I have to admit that I’m extremely hung up on Billy proposing to go eat at the home of someone named “Corbin.” Corbin? Is this a thing that Americans are naming their children now? I of course immediately turned to the indispensable Baby Name Wizard for answers, and learned that Corbin has seen a huge uptick in usage recently, beginning the 1980s (presumably with the fame of L.A. Law heartthrob Corbin Bernsen) but really hitting new heights in the 2010s, so … it’s possible? Still, that’s all relative: in 2011, 475 out of every million boys born in the U.S. were named Corbin, whereas William, which has plummeted in popularity from its late 19th century peak, is still bestowed upon boys around ten times as often.

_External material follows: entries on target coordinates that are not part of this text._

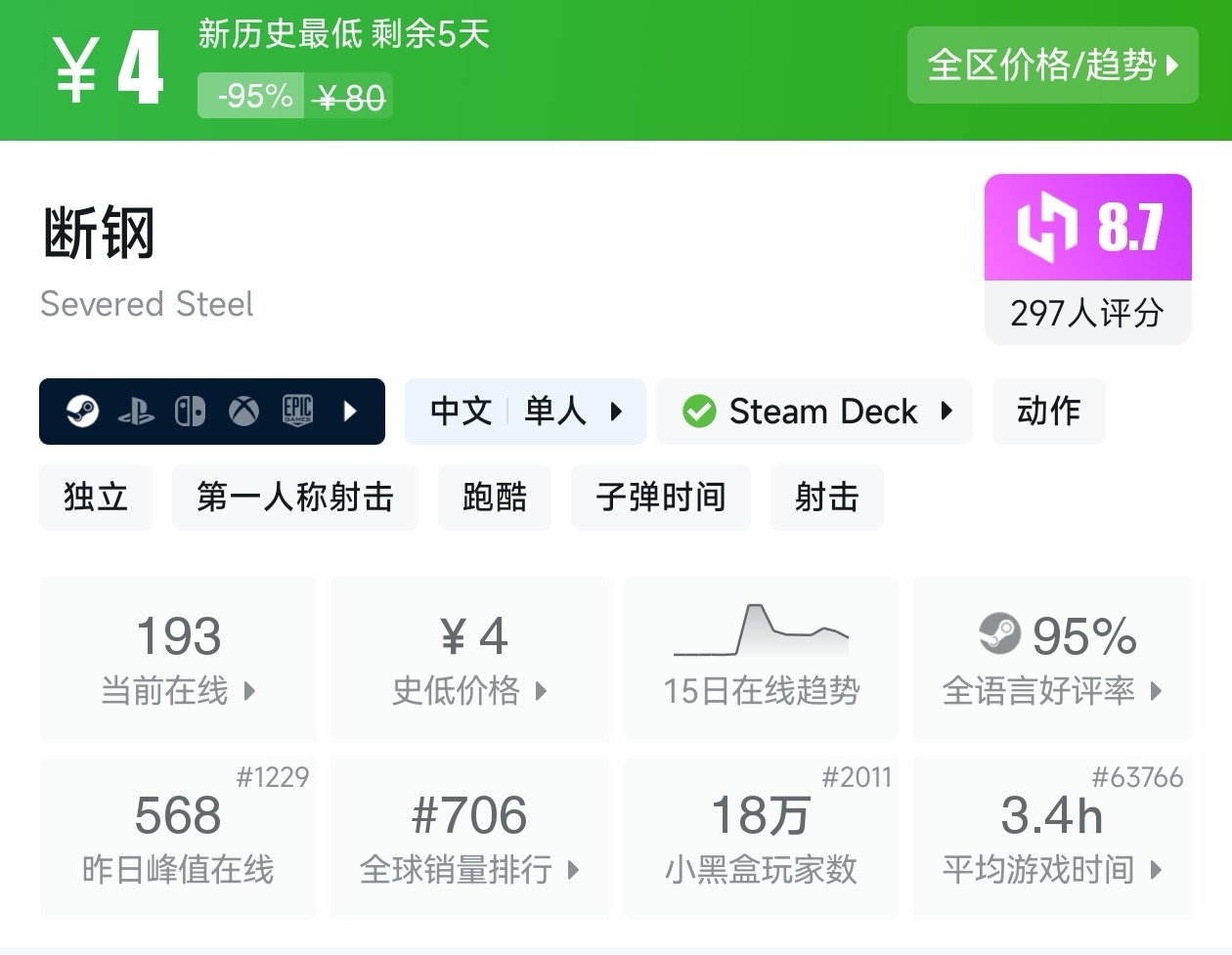Open the 全球销量排行 #706 ranking
Screen dimensions: 1232x955
(x=469, y=837)
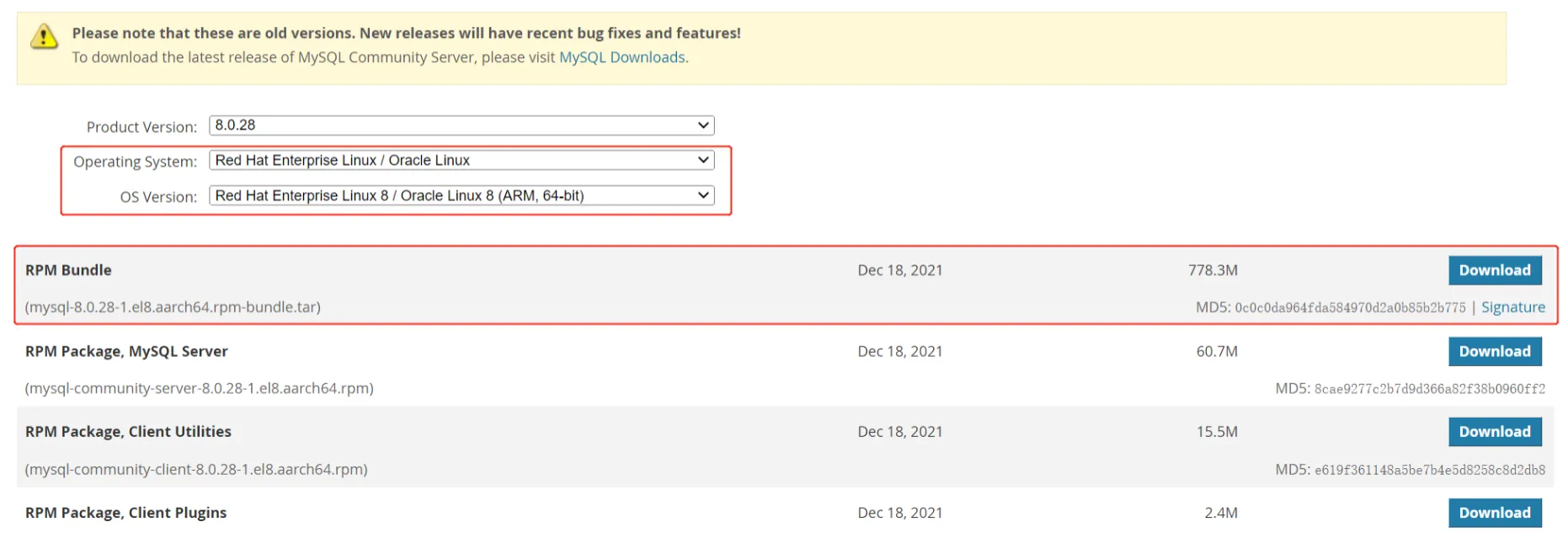Click the Operating System dropdown chevron
This screenshot has width=1568, height=538.
(x=703, y=161)
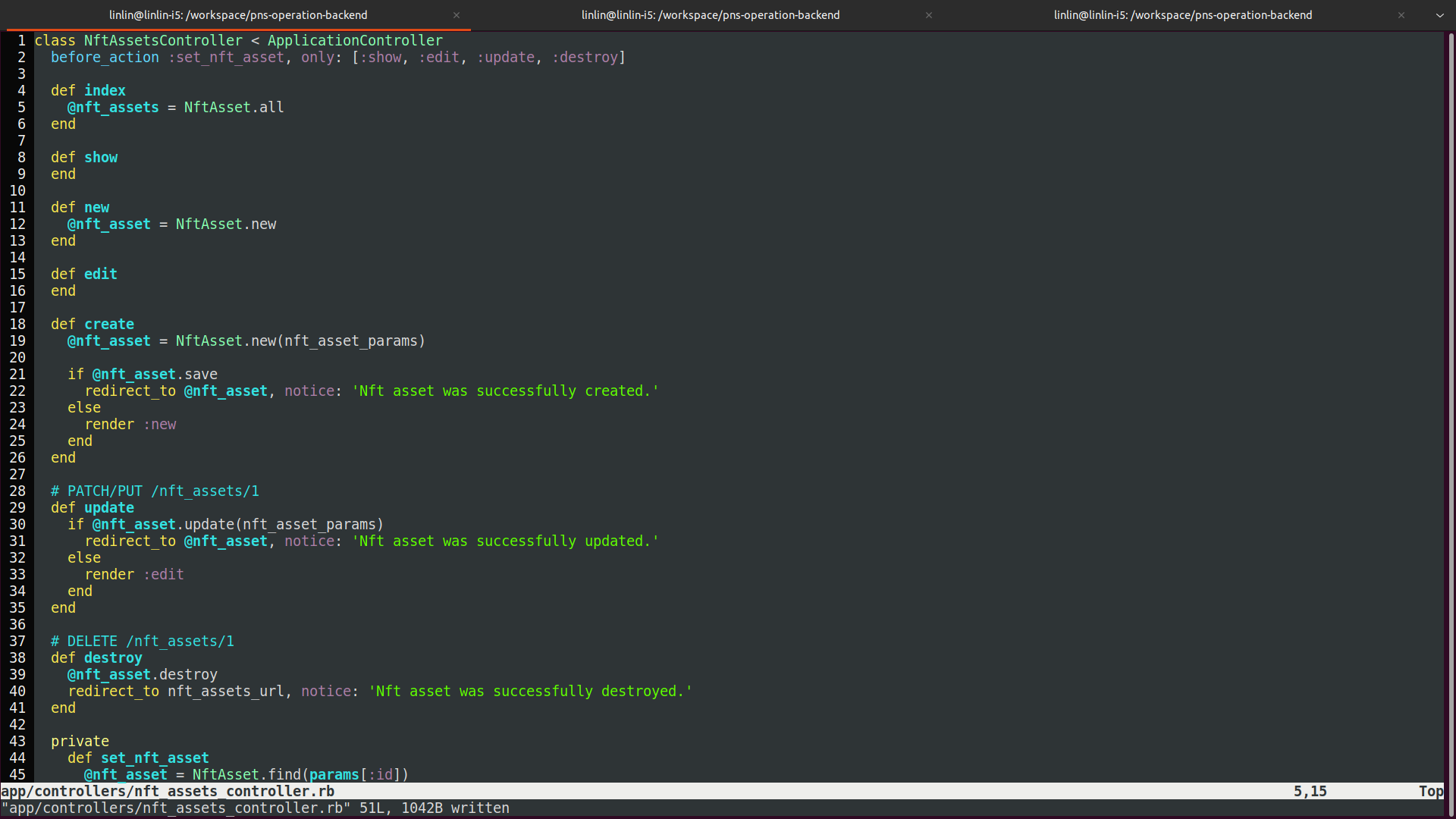Viewport: 1456px width, 819px height.
Task: Open the tab list dropdown arrow
Action: click(1440, 15)
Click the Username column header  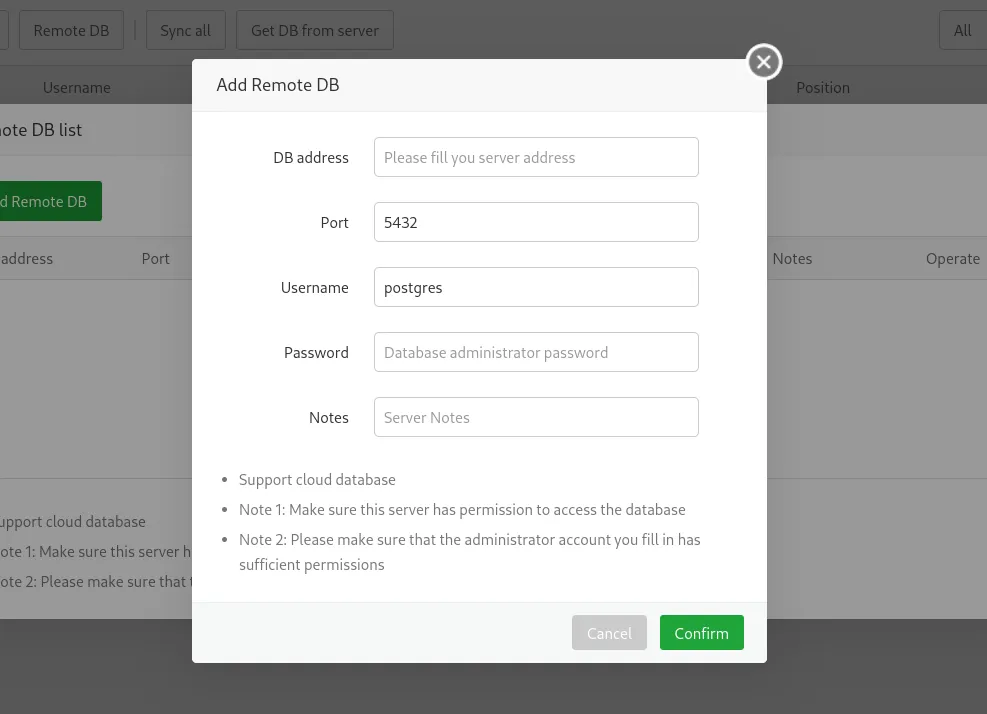point(77,88)
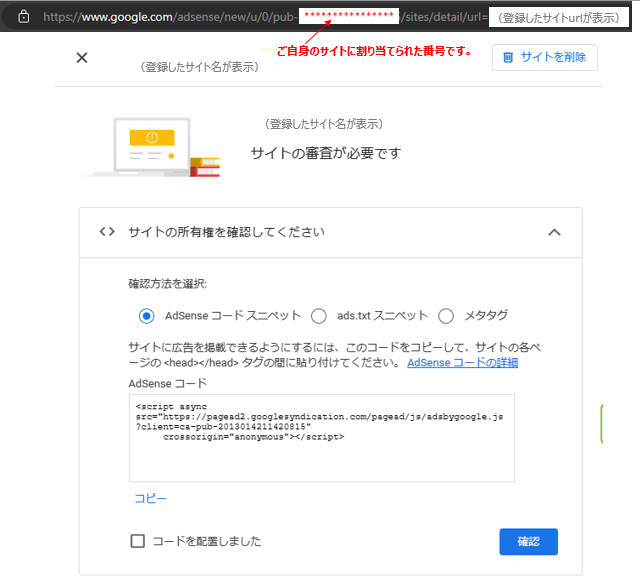Click the lock icon in the address bar
Image resolution: width=640 pixels, height=579 pixels.
click(x=24, y=17)
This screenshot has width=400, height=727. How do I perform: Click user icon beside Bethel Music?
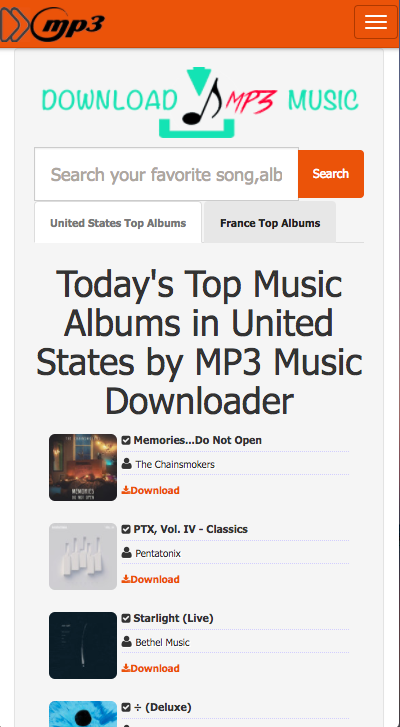[126, 642]
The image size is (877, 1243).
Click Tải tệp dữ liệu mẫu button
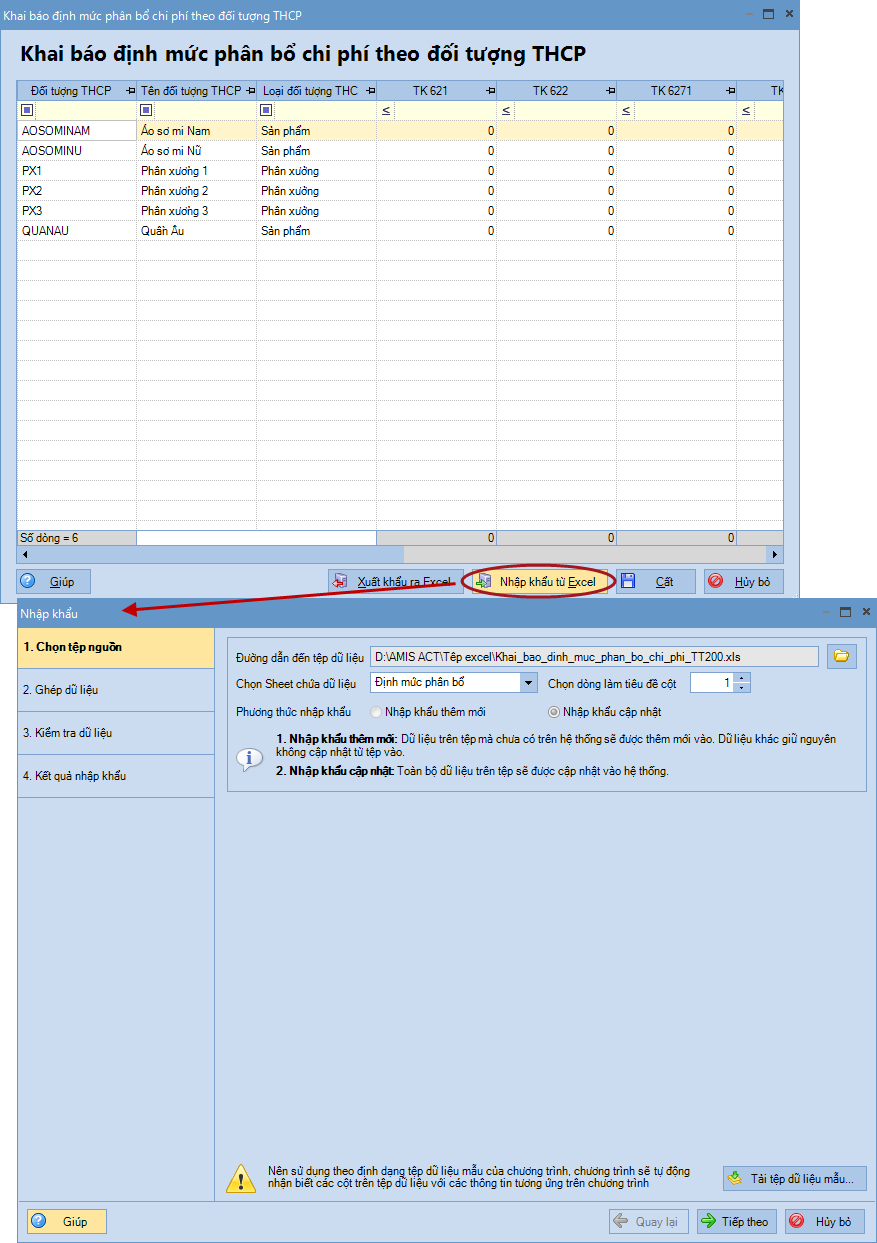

It’s also possible that this is a reference to British Labour leader Jeremy Corbyn, and Billy represents young people turning away from neoliberal austerity policies and towards the promises of socialism. The name “Corbin” derives from the Old French word for “crow,” so we can’t rule out the possibility that Billy is has joined a bird-cult and feels unstoppably drawn to the great Nest of his sinister Raven God, to feed.

Mark Trail, 11/16/17

Dick Tracy just doesn’t serve up graphic, violent deaths on the regular anymore, so it’s good that Mark Trail has stepped into the breach, showing us a man about to be horribly killed by a tornado. Looking forward to him hurtling downward, screaming in terror, his ponytail flapping wildly behind him, until he makes a neat, viscera-filled crater on the ground of ghost town, right in front of Mark and everybody else.